# Can anyone tell shortcoat or longcoat?!



## Gsdblack2011 (Dec 27, 2011)

I put a deposit on this puppy, can anyone tell if it is shortcoat or longcoat?


----------



## Cassidy's Mom (Mar 30, 2003)

Not without a picture.


----------



## Chris Wild (Dec 14, 2001)

The breeder also ought to be able to answer that question. Did you ask the breeder?


----------



## Gsdblack2011 (Dec 27, 2011)

for some reason it didnt let me put the pics. The breeder is fairly certain it is short coat but not 100% so i wanted to post some pics.


----------



## PaddyD (Jul 22, 2010)

opcorn:


----------



## Gsdblack2011 (Dec 27, 2011)

here are the pics of my pup...hopefully. Any opinions on whether it is long or short coat? The picture on the left is about 4 weeks and the pic on the right is almost 5 weeks.


----------



## Chris Wild (Dec 14, 2001)

Looks like a normal stock coat pup to me. I've experienced a few long coated pups at that age and they have a certain look about them that this pup doesn't have. Whether long or stock ought to be very easy to tell by the time the pup is old enough to take home in several more weeks.

RAW DATA -

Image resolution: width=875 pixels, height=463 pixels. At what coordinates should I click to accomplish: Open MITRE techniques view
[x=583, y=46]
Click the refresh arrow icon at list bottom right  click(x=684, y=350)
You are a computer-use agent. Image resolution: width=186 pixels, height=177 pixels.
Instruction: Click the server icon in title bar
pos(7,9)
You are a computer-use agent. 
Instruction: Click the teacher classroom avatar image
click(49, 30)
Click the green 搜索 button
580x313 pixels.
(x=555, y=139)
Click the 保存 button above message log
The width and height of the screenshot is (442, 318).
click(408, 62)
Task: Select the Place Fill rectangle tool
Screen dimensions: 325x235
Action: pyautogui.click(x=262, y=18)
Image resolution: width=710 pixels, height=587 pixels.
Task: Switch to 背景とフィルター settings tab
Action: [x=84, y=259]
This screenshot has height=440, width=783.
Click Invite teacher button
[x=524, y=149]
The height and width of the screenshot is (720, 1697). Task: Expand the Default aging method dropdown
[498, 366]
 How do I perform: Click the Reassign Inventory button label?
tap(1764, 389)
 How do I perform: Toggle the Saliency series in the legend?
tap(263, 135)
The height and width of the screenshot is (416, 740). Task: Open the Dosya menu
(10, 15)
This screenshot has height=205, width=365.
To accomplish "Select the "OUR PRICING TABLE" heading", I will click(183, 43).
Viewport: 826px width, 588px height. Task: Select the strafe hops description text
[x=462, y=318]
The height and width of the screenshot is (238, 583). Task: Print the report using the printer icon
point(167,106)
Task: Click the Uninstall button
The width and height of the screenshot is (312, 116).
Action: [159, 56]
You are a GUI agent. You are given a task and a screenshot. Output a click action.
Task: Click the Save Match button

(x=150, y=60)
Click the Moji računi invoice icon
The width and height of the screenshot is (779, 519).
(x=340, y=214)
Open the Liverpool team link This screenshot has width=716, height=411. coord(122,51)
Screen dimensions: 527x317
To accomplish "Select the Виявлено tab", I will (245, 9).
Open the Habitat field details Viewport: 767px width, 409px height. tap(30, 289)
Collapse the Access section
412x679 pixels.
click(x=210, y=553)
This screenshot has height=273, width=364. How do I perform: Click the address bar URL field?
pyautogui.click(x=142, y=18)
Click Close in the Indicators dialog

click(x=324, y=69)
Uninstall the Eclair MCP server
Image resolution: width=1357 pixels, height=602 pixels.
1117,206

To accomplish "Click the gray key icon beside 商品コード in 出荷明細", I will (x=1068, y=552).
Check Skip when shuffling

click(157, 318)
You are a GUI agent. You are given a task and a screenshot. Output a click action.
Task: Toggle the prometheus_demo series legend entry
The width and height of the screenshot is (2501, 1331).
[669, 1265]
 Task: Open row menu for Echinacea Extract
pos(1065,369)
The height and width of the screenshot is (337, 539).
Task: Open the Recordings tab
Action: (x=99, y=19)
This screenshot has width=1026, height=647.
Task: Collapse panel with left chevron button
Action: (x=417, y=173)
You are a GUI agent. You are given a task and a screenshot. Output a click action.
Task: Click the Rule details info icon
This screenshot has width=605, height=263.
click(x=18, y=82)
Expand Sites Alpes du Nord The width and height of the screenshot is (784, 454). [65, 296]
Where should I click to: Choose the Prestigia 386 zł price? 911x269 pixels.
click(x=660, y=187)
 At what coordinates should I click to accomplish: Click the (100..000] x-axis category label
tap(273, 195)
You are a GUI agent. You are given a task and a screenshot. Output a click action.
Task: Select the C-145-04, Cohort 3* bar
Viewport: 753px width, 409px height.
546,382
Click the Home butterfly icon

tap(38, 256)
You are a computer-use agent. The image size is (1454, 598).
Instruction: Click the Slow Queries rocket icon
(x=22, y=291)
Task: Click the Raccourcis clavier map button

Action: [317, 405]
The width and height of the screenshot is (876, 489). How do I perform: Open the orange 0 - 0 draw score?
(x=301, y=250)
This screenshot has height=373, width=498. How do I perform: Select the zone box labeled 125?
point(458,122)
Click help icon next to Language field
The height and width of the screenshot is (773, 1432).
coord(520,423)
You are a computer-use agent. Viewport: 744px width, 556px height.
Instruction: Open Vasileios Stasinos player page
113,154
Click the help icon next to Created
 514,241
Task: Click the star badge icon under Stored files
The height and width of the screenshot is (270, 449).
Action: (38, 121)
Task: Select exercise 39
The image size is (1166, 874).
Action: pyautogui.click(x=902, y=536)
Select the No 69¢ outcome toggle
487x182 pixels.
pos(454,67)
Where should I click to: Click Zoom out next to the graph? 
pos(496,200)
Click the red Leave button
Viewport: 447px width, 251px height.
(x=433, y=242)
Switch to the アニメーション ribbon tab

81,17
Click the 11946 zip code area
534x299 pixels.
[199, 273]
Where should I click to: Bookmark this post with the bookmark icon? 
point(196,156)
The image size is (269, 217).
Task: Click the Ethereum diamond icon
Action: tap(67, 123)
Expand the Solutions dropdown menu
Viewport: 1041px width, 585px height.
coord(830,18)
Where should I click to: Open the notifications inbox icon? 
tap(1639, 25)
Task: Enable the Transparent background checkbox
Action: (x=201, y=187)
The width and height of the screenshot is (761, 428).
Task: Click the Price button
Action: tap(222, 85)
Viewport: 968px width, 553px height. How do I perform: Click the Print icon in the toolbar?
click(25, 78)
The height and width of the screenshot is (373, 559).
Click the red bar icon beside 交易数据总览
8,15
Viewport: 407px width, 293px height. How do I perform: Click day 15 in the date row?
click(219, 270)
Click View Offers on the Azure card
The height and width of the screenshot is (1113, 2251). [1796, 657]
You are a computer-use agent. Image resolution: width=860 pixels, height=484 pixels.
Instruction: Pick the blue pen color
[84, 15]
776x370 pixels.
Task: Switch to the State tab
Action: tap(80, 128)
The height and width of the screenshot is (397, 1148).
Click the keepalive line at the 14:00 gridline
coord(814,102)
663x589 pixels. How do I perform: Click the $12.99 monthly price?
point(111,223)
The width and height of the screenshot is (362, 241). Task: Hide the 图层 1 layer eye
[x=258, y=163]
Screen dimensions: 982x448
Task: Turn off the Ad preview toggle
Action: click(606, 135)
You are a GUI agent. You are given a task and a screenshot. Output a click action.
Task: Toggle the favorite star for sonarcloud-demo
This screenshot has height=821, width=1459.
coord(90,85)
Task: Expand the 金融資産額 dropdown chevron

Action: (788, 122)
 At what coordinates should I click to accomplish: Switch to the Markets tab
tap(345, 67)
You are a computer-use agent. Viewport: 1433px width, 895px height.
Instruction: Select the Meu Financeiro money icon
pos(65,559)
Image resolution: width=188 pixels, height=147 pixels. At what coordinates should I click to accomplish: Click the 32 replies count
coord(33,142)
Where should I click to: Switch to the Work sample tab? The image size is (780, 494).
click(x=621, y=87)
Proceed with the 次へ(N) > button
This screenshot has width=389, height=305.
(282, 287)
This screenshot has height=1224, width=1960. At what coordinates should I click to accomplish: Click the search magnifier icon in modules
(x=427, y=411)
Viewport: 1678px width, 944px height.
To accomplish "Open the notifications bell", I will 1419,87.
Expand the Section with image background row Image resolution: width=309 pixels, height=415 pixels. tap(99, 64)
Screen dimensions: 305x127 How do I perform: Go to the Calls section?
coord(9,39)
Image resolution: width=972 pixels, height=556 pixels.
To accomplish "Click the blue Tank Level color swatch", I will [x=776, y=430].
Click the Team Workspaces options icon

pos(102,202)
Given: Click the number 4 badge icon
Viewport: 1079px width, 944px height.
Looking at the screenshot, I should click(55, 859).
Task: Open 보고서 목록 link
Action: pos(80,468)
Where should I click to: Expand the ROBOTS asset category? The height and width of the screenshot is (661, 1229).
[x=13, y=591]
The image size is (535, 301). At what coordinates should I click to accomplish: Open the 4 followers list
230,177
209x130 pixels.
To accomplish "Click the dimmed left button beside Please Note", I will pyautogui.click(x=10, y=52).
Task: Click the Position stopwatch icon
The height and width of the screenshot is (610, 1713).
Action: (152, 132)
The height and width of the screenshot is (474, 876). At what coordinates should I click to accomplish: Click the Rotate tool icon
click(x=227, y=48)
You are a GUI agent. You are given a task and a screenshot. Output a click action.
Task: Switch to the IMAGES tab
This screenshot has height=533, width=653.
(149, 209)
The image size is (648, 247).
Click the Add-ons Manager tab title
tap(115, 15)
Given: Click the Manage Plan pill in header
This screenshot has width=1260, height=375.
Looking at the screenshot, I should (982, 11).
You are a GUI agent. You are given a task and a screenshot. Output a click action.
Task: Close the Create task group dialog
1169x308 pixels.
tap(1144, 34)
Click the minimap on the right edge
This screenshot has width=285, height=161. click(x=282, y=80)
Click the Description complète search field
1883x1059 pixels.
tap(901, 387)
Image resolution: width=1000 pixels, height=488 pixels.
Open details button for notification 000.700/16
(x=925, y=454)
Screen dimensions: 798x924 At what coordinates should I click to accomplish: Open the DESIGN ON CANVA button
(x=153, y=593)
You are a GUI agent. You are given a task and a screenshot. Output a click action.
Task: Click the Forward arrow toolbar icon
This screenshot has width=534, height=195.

LIST OF TASKS -
A - Reproduce the forum thread about the puppy's coat in full, word for word.
B - In the rows, start at the line containing "Click the refresh" and end after the line containing "tap(263, 135)". Output only those lines, with "teacher" swapped for "instructor" and nothing else altered.
The forum thread and the rows were collected from separate, unrelated sources.

ANSWERS FOR THIS EXERCISE -
A -
# Can anyone tell shortcoat or longcoat?!



## Gsdblack2011 (Dec 27, 2011)

I put a deposit on this puppy, can anyone tell if it is shortcoat or longcoat?


----------



## Cassidy's Mom (Mar 30, 2003)

Not without a picture.


----------



## Chris Wild (Dec 14, 2001)

The breeder also ought to be able to answer that question. Did you ask the breeder?


----------



## Gsdblack2011 (Dec 27, 2011)

for some reason it didnt let me put the pics. The breeder is fairly certain it is short coat but not 100% so i wanted to post some pics.


----------



## PaddyD (Jul 22, 2010)

opcorn:


----------



## Gsdblack2011 (Dec 27, 2011)

here are the pics of my pup...hopefully. Any opinions on whether it is long or short coat? The picture on the left is about 4 weeks and the pic on the right is almost 5 weeks.


----------



## Chris Wild (Dec 14, 2001)

Looks like a normal stock coat pup to me. I've experienced a few long coated pups at that age and they have a certain look about them that this pup doesn't have. Whether long or stock ought to be very easy to tell by the time the pup is old enough to take home in several more weeks.

B -
Click the refresh arrow icon at list bottom right  click(x=684, y=350)
You are a computer-use agent. Image resolution: width=186 pixels, height=177 pixels.
Instruction: Click the server icon in title bar
pos(7,9)
You are a computer-use agent. 
Instruction: Click the instructor classroom avatar image
click(49, 30)
Click the green 搜索 button
580x313 pixels.
(x=555, y=139)
Click the 保存 button above message log
The width and height of the screenshot is (442, 318).
click(408, 62)
Task: Select the Place Fill rectangle tool
Screen dimensions: 325x235
Action: pyautogui.click(x=262, y=18)
Image resolution: width=710 pixels, height=587 pixels.
Task: Switch to 背景とフィルター settings tab
Action: [x=84, y=259]
This screenshot has height=440, width=783.
Click Invite instructor button
[x=524, y=149]
The height and width of the screenshot is (720, 1697). Task: Expand the Default aging method dropdown
[498, 366]
 How do I perform: Click the Reassign Inventory button label?
tap(1764, 389)
 How do I perform: Toggle the Saliency series in the legend?
tap(263, 135)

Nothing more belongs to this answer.